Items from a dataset
════════════════════

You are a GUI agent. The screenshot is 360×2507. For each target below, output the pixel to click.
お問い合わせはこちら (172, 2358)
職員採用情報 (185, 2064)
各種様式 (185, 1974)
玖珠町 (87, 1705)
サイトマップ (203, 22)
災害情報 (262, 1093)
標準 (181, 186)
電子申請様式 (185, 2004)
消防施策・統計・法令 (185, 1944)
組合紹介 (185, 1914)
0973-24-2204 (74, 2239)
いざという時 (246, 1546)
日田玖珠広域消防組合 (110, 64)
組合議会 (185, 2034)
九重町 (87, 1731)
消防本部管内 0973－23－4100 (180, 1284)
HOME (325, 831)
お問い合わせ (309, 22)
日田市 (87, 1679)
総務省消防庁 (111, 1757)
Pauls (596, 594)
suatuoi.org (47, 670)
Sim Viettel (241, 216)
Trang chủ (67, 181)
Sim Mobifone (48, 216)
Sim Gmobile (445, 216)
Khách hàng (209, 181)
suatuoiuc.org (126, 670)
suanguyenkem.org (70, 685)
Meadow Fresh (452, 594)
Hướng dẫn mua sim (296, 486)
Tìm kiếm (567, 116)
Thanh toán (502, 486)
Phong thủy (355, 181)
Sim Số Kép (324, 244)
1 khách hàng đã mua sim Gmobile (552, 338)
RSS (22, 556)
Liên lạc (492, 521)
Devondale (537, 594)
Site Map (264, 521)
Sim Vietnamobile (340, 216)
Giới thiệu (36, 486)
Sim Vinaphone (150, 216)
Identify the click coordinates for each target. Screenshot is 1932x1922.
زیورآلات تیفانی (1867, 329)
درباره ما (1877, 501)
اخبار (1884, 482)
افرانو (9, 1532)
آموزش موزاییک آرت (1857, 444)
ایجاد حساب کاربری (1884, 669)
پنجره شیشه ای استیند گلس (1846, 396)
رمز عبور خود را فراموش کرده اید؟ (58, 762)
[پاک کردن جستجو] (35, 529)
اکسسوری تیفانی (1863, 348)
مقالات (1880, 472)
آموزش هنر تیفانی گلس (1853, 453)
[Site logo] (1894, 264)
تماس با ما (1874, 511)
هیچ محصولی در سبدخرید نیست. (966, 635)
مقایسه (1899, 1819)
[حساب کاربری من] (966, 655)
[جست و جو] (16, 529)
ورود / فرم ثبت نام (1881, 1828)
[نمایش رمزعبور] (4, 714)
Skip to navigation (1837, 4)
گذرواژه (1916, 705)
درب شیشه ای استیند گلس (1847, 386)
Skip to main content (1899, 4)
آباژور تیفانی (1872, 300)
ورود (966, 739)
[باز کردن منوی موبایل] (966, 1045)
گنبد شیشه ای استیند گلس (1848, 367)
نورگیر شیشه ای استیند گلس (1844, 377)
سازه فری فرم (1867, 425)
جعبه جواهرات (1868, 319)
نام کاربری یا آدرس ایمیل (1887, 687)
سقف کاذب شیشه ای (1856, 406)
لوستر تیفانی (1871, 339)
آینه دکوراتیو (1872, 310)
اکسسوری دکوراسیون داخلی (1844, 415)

════════════════════

Please output exactly the lines between the one holding "各種様式 (185, 1974)" and the one holding "ورود / فرم ثبت نام (1881, 1828)" in the records above, inclusive, and nothing more.

各種様式 (185, 1974)
玖珠町 (87, 1705)
サイトマップ (203, 22)
災害情報 (262, 1093)
標準 (181, 186)
電子申請様式 (185, 2004)
消防施策・統計・法令 (185, 1944)
組合紹介 (185, 1914)
0973-24-2204 (74, 2239)
いざという時 (246, 1546)
日田玖珠広域消防組合 (110, 64)
組合議会 (185, 2034)
九重町 (87, 1731)
消防本部管内 0973－23－4100 (180, 1284)
HOME (325, 831)
お問い合わせ (309, 22)
日田市 (87, 1679)
総務省消防庁 (111, 1757)
Pauls (596, 594)
suatuoi.org (47, 670)
Sim Viettel (241, 216)
Trang chủ (67, 181)
Sim Mobifone (48, 216)
Sim Gmobile (445, 216)
Khách hàng (209, 181)
suatuoiuc.org (126, 670)
suanguyenkem.org (70, 685)
Meadow Fresh (452, 594)
Hướng dẫn mua sim (296, 486)
Tìm kiếm (567, 116)
Thanh toán (502, 486)
Phong thủy (355, 181)
Sim Số Kép (324, 244)
1 khách hàng đã mua sim Gmobile (552, 338)
RSS (22, 556)
Liên lạc (492, 521)
Devondale (537, 594)
Site Map (264, 521)
Sim Vietnamobile (340, 216)
Giới thiệu (36, 486)
Sim Vinaphone (150, 216)
Identify the click coordinates for each target. Screenshot is 1932x1922.
زیورآلات تیفانی (1867, 329)
درباره ما (1877, 501)
اخبار (1884, 482)
افرانو (9, 1532)
آموزش موزاییک آرت (1857, 444)
ایجاد حساب کاربری (1884, 669)
پنجره شیشه ای استیند گلس (1846, 396)
رمز عبور خود را فراموش کرده اید؟ (58, 762)
[پاک کردن جستجو] (35, 529)
اکسسوری تیفانی (1863, 348)
مقالات (1880, 472)
آموزش هنر تیفانی گلس (1853, 453)
[Site logo] (1894, 264)
تماس با ما (1874, 511)
هیچ محصولی در سبدخرید نیست. (966, 635)
مقایسه (1899, 1819)
[حساب کاربری من] (966, 655)
[جست و جو] (16, 529)
ورود / فرم ثبت نام (1881, 1828)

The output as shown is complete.